The luthier market is definitely overwhelming and oversaturated. I've gone through the process myself and here are my tips from my experience:
-It is worth the time and money to travel to various dealers to play as many fine instruments as possible! Do not merely rely on word of mouth, online reviews, etc. The only way to know if you will personally like the guitar is if you play it! Play as many guitars as possible at different price points. Dealers such as GSI, The Classical Guitar Store, Reverie Guitars, etc. should have some good options to try. There is simply no other way to better assess the sound and playability of a guitar. People will give their opinions, but their experience can be drastically different from your own.
-When testing guitars, have specific criteria in mind and test them out systematically. It is all to easy to spend hours testing guitars without really discerning their qualities and soon forgetting what they sounded like.
-Price is subjective! More expensive definitely does not mean better sound and playability. In fact, I currently play a $400 factory guitar that I like more than many luthier instruments that I have tried. Before this I owned a $7500 guitar that also sounded better than other guitars that were 10k plus!
-Don't be swayed by what woods and construction methods are used or by the reputation of the luthier... Judge every guitar on its own merits. If you allow your preconceived biases to affect your judgment on how a guitar will sound, you won't hear its true sound. For example, you say you've already settled on Cedar... big mistake. There are far more factors to a guitars sound than the species of wood used for the top. I know of one dealer who said that a lot of guys come in saying they want a traditional sounding Spanish guitar, but end up leaving with a double top. Don't assume you know what you want before you actually try something in person. I've played fan braced guitars that sound like double tops and double tops that sound like they were fan braced.

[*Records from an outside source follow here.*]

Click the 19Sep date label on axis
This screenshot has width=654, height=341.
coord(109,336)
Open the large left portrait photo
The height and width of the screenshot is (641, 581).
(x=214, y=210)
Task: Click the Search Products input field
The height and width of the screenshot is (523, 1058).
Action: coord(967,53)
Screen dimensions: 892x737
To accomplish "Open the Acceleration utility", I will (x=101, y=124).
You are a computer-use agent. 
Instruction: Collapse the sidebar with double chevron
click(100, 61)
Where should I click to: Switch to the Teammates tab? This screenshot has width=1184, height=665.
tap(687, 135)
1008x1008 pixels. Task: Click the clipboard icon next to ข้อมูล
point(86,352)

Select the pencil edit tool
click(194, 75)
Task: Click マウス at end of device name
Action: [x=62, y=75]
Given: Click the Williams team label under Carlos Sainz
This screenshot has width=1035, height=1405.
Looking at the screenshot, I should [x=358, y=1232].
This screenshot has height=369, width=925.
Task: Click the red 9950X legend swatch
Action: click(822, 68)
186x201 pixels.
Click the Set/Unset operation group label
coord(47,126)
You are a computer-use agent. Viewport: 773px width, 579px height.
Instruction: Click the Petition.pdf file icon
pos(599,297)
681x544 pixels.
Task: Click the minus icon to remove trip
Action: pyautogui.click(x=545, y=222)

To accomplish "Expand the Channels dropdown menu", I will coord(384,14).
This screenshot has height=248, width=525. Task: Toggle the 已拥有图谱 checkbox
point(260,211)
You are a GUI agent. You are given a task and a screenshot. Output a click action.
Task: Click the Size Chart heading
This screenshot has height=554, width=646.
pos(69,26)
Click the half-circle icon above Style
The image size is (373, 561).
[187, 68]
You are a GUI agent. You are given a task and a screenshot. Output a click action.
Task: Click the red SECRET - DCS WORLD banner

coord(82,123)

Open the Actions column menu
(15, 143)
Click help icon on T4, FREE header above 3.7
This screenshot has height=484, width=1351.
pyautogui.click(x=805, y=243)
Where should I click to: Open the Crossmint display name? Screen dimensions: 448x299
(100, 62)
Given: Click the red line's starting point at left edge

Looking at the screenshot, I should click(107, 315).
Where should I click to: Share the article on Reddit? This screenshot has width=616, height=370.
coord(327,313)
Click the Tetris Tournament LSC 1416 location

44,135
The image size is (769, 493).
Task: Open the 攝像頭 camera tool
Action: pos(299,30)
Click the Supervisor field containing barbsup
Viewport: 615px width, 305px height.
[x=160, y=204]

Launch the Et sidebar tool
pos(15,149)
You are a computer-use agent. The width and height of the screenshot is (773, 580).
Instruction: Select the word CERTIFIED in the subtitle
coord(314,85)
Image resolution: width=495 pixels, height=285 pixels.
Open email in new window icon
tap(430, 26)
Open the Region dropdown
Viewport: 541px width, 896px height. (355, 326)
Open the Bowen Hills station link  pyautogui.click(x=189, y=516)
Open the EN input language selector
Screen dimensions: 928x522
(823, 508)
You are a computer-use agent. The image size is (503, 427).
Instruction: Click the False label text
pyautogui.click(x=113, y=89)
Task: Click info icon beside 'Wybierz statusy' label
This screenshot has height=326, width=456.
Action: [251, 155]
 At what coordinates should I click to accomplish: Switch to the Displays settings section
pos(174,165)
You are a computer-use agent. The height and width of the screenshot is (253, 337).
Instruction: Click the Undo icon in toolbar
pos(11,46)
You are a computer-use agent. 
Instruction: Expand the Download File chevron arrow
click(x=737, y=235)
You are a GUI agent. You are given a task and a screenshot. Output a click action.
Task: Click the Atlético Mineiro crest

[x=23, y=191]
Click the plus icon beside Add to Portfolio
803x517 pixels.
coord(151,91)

I bet even the most experienced players wouldn't be able to tell you the species of wood and construction methods of a guitar through a blind test.. There are many of factors that collectively come together to make each individual guitar.
-I prefer to buy used or pre-made that you can try in person... I understand the excitement of having a guitar made specifically for you, but you save a tonne of money and take less risk when you can try a guitar in person. Even the best luthiers can't make two guitars that sound EXACTLY the same. I personally have made the mistake of having a guitar commissioned without trying it first just based on reviews and word of mouth, and I paid the price for it.
Wish you the best on your search
"Success grants its rewards to a few, but is the dream of the multitudes.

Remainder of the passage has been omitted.